Simplifying My Life
As of this morning, I hold 32 different stocks, ETFs, and mutual funds across my various accounts. These are split between accounts in Canada, Great Britain, and Europe.
It’s impossible to imagine reducing that number from 32 to 1. The same products are not available in each account. And besides, who wants to put all their eggs in one basket? I want to hold different types of investment products for the benefit of diversification.
However, today I did a deeper dive look at the return on investment of the various funds I hold. I want to make sure that my money is working as hard as it can, and not wasting away earning 1% per year somewhere.
In one of my accounts, my rate of return over the past 12 months has been 23%. In another, it was 17%. And a third also returned 17%. All good!
This includes distributions, capital gains, and the effects of currency conversion. I’m happy with those numbers and don’t expect them every year. One of my goals is to have a long-term average of about 8%.
One of my accounts has not been keeping up. It’s an account where I’ve been all over the place over the years – trading YieldMax ETFs, stock options, and various commodity plays. I’ve not been taking that account seriously enough.
So today, I sold almost everything in that account and invested it in one of my highest-confidence long-term bets. Preferred shares.
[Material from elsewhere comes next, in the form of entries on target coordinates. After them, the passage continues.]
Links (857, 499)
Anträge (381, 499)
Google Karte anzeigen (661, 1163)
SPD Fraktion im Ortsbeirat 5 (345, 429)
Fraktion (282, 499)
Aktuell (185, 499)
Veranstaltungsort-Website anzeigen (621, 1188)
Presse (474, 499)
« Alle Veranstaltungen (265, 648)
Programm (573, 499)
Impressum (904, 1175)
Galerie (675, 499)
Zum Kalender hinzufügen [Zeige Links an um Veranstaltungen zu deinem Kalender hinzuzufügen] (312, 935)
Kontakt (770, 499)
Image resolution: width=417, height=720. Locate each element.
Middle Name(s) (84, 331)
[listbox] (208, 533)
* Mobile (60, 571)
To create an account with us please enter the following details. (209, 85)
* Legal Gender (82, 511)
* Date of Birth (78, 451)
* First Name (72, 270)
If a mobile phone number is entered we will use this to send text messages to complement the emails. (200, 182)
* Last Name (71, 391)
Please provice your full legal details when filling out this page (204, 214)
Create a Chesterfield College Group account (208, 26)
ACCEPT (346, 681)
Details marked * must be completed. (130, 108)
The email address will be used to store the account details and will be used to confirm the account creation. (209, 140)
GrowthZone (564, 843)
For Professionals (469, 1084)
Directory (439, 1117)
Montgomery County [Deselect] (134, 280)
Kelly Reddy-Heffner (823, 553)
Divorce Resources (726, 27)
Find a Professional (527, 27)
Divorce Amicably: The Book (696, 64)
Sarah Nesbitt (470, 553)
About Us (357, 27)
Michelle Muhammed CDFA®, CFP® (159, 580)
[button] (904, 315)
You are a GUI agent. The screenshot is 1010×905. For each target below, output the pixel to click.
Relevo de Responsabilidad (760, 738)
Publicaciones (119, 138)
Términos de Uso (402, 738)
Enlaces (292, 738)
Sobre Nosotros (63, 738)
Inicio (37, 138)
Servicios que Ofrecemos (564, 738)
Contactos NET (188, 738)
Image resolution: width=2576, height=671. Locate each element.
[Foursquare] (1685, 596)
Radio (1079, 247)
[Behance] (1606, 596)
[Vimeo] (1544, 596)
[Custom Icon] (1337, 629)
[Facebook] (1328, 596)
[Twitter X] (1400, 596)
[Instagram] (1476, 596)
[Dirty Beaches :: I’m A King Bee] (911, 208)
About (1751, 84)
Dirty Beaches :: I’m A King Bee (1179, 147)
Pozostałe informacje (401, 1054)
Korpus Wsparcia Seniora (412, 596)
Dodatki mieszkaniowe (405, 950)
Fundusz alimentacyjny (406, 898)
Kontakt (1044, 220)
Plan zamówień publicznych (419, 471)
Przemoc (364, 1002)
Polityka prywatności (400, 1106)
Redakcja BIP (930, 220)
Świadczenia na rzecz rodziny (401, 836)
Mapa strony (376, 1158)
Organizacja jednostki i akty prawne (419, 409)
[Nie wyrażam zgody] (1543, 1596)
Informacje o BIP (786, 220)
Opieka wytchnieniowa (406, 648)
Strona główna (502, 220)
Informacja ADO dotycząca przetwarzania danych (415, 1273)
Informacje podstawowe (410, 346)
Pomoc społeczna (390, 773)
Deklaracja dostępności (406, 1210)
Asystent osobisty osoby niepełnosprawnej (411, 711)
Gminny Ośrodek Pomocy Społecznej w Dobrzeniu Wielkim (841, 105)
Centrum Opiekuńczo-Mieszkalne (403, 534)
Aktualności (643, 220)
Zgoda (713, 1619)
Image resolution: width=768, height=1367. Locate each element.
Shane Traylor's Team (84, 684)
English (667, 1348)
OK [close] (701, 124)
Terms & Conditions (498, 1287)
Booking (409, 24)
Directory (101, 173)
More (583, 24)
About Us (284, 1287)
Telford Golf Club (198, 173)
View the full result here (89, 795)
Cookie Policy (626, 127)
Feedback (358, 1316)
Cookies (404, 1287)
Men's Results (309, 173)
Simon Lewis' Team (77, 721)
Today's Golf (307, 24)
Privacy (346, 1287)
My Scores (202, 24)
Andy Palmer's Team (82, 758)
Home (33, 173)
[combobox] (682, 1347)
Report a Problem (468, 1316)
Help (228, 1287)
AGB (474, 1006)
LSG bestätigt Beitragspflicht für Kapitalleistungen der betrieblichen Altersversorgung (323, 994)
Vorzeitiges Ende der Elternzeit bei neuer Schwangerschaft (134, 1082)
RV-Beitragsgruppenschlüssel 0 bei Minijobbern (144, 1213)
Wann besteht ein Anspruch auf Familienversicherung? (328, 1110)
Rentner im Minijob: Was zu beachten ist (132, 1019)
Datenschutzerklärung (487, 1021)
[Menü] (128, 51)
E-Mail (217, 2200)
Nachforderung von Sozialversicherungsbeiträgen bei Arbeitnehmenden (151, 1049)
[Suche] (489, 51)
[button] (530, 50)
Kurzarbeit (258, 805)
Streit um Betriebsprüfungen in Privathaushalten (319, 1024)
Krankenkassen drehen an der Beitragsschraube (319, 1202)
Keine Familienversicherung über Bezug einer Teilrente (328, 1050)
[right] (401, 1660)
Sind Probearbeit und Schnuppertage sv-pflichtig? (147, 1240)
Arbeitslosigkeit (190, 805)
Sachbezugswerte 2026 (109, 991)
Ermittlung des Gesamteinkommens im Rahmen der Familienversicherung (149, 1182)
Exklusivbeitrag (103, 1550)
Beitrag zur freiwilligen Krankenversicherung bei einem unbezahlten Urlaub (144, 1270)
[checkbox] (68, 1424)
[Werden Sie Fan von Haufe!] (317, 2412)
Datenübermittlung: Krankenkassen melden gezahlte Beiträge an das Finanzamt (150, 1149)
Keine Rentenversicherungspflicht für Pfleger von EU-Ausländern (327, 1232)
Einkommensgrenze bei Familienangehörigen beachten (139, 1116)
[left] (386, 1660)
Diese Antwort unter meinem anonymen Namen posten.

These are investments that usually keep their value over time. They don’t go up or down much. They just return a consistent (high) return to their owners. In some ways, they are like bonds.

These preferred shares are designed to return 9.5% per year. I feel like the underlying return is relatively stable since the non-preferred shares have their distributions cut when times are bad.
I think I can live with a 9.5% annual return and not be tempted to touch it. And that’s my final answer.
I sold five stocks from that account and bought two. And one I already owned in another account.